_TASK PROMPT_: From the entries that follow, extract each line holding the string "điện".

══ DATA SHOWN ══

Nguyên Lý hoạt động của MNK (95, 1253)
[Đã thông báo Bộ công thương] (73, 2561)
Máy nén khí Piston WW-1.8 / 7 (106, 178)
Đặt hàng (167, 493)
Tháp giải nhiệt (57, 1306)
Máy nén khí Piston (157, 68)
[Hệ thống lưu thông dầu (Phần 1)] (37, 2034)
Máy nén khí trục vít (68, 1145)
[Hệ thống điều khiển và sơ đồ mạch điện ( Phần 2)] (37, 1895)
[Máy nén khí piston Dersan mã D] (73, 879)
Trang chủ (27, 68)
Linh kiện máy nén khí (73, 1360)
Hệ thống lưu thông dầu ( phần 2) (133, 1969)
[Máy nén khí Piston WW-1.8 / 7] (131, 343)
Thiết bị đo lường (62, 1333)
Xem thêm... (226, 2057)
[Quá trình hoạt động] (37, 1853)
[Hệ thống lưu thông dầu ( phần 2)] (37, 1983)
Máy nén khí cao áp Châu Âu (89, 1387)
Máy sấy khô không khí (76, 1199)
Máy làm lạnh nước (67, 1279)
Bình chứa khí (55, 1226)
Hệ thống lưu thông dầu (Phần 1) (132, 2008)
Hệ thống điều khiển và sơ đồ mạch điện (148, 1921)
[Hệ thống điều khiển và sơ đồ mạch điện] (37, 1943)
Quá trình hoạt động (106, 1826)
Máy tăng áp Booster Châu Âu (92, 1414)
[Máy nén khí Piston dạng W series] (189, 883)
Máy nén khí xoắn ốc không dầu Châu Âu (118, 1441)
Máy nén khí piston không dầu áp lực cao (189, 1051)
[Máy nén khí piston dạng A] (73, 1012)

═══
══ DATA SHOWN ══

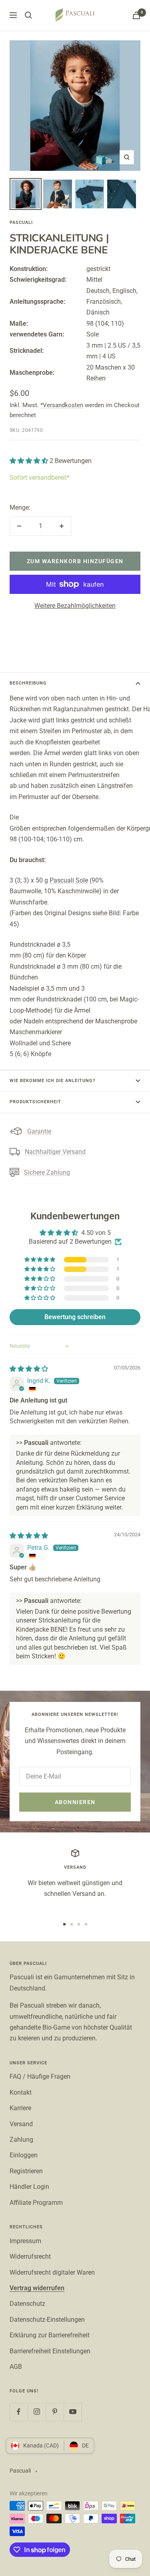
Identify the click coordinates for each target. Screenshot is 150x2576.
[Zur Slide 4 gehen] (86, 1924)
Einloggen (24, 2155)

═══

_ANSWER SPACE_:
[Hệ thống điều khiển và sơ đồ mạch điện ( Phần 2)] (37, 1895)
Hệ thống điều khiển và sơ đồ mạch điện (148, 1921)
[Hệ thống điều khiển và sơ đồ mạch điện] (37, 1943)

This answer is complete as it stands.